The Ontario government’s new multi-sector impact assessment strategy is expected to help communities across the province to identify climate change risks and strengthen resilience.
Impacts of climate change are well documented. Under a business-as-usual global emissions scenario, Ontario’s average annual temperatures are projected to rise by more than 3 degrees Celsius by the 2050s. The severe ice storm in April 2018 resulted in $190 million of insured property damage in Ontario. Less than a month later, a wind storm caused $380 million in insured damages.
According to the announcement on November 7, 2019, Ontario is undertaking the first-ever multi-sector provincial climate impact assessment to help the province better understand where and how it is vulnerable to the effects of climate change.
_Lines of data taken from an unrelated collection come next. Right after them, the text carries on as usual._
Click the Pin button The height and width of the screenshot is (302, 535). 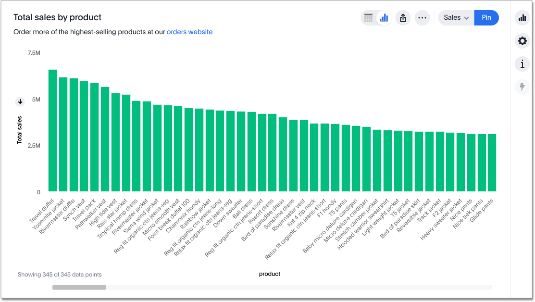tap(486, 18)
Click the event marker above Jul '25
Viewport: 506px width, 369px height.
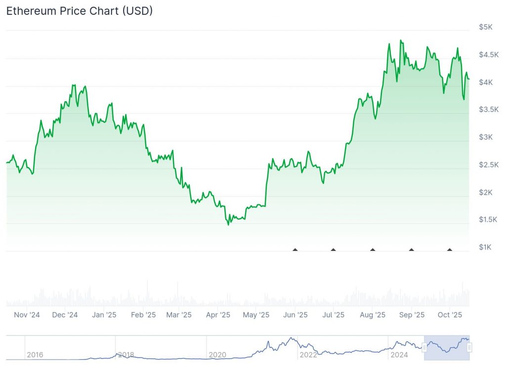[334, 250]
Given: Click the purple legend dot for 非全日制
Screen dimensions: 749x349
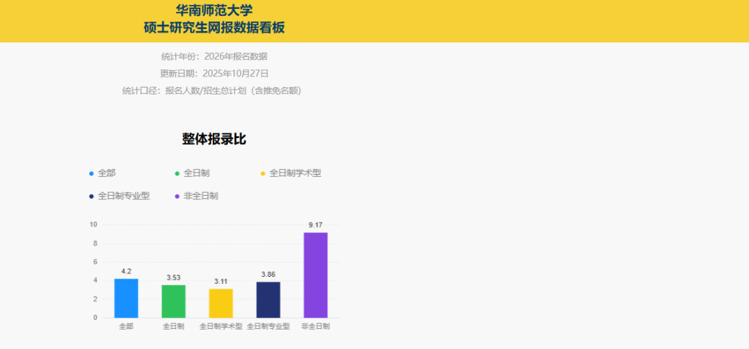Looking at the screenshot, I should pos(177,196).
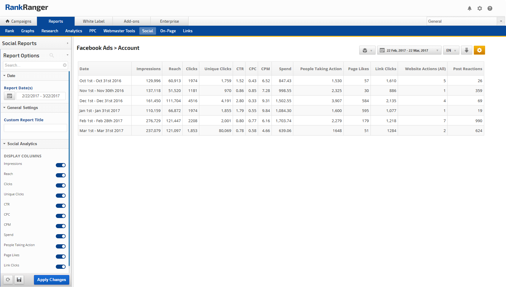Click the download report arrow icon

(467, 50)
The province will provide information to communities to help them undertake a more strategic approach to adaptation planning and infrastructure investments to prevent and mitigate climate change risks.
“Our government is taking action in the global fight to reduce emissions and strengthen our resilience to the impacts of climate change that are already happening in our communities, such as more frequent extreme weather events and flooding,” said Jeff Yurek, Minister of the Environment, Conservation and Parks. “This impact assessment will help the province, municipalities, Indigenous communities and other local partners make more informed and timely decisions to keep communities and people healthy and safe.”
Ontario will access the best science and information to determine where and how climate change is likely to affect communities, critical infrastructure, economies and the natural environment. As a first step, the government has posted a request for bids to procure a vendor with expertise in the assessment of impacts, vulnerabilities, risks and opportunities across a wide range of sectors.
Ontario has issued a request for bids to procure a vendor for the climate change impact assessment. The contract will be awarded in early 2020 and the assessment will take place over two years. The release of the final impact assessment is scheduled for 2022.